Holy cow! This is alot of mat. I will get pics when i get home. Its two full rolls, one in an unopened box. I think each box is close to 100lbs. Already itching..........

MB not sure on that one. I will need help figuring out what this mat is.
 
Ok here are a few pics. Does anybody know what the mat is? Its 54" wide and i have two full rolls of it.
Barely fits with the back seat down

fbrglass002.jpg


Here is the roving

fbrglass003.jpg


Front side of mat

fbrglass004.jpg


Back side of mat

fbrglass005.jpg
 
Looks to be a 1.5 oz. Chop strand mat (CSM). The other narrow roll seems to be a 18 oz. Woven roving type 10 or 12 inch tape
 
Don't use just the mat for closing your transom and making your bracket. It will take tons of time and resin to get the proper thickness and even then it won't be as strong as if you used 1708 or 1808.

You could use it, but I would also get some wide rolls of roven and alternate layers.
 
The CSM looks heavy. At least 1.5oz which is what the old school builders used to use (ie. lay one layer of CSM and then a layer of 24oz Woven roving into that.) CSM wasn't designed to be used by itself, the resin to glass ratio will be too high. Woven roving isn't as good as the non woven 1708 fabric due to the crimp http://www.vectorply.com/ri-101.html But not to worry, the CSM works great as a water proofer and can be used for the floor, hatches, and the like and the roving will be OK for reinforcement. Look at it another way, all V-20's were constructed using CSM and woven roving for the hull and stringers. The liners were done with a chopper gun and reinforced as necessary with roving.
 
Don't use just the mat for closing your transom and making your bracket. It will take tons of time and resin to get the proper thickness and even then it won't be as strong as if you used 1708 or 1808.

You could use it, but I would also get some wide rolls of roven and alternate layers.

Yep, Or buy the 17oz. stitched fabric in wide rolls without the CSM and alternate that with the CSM you have, you would essentially have 1724 a little resin rich but still very robust.
 
Ok, thanks for the info everybody. Anybody need any csm?

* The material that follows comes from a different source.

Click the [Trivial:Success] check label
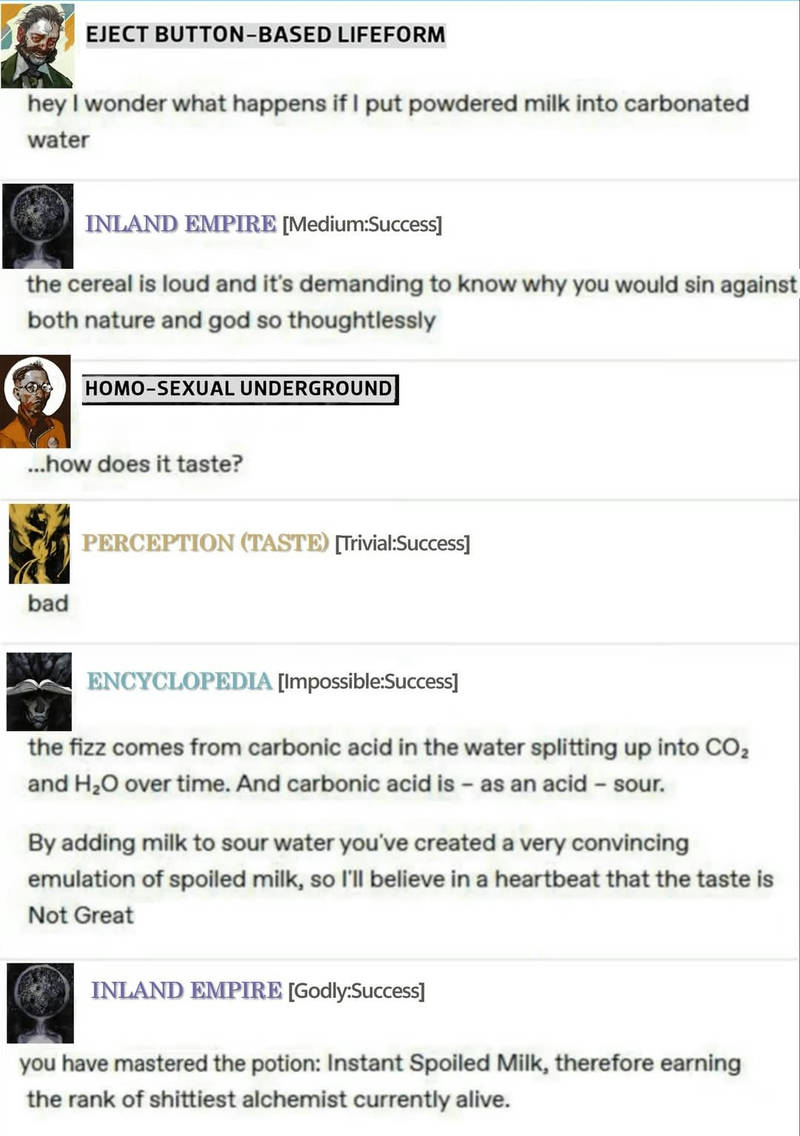The height and width of the screenshot is (1136, 800). [402, 543]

So i will still need some 1708 for the bracket. But, with my bracket design it should be more than sufficient WITHOUT glass and resin. The glass and resin is just for a little more strength. I have already had an engineeer look at my drawings and i am already on overkill. :hi:

Is the csm any good for making an electronics box, and glassing a couple fishboxes?

Oh before i forget, does anybody need any csm?
 
By all means, use the csm in addition to the biax. If you plan to use polyester, you need the csm for waterproofing anyway. I would wet out my csm and then immediately lay a layer of 17 oz biax on top, roll it out, then repeat laying the csm then biax going in another direction. CSM is great for building thickness. Thats not a real heavy mat like I was imagining. Just make your design with nice big radii to make glassing easier.
 
On exposed surfaces, make sure your layup consists of one or more layers of CSM just under your finish coat of gelcoat/paint/etc. The CSM helps to prevent print-through of heavier cloth/biax and if you are laminating from the inside out, you will be doing your final sanding/grinding on the mat instead of on the long fibers of the cloth/biax.
 
I am understanding it now. Well a little bit. My main concern on the bracket build is how to attach my stringer extensions to the existing stringers. Right where i plan to put the extensions is a step in the hull. I thought it would be to my advantage but now am getting worried about it. I will take pics when i get home. Whatever width the stringers are apart is how wide my bracket will be plus a total of six layers of 3/4 ply (3 on each side) for a total of 4.5" plus the outside stringer width. Its gonna be a massive bracket.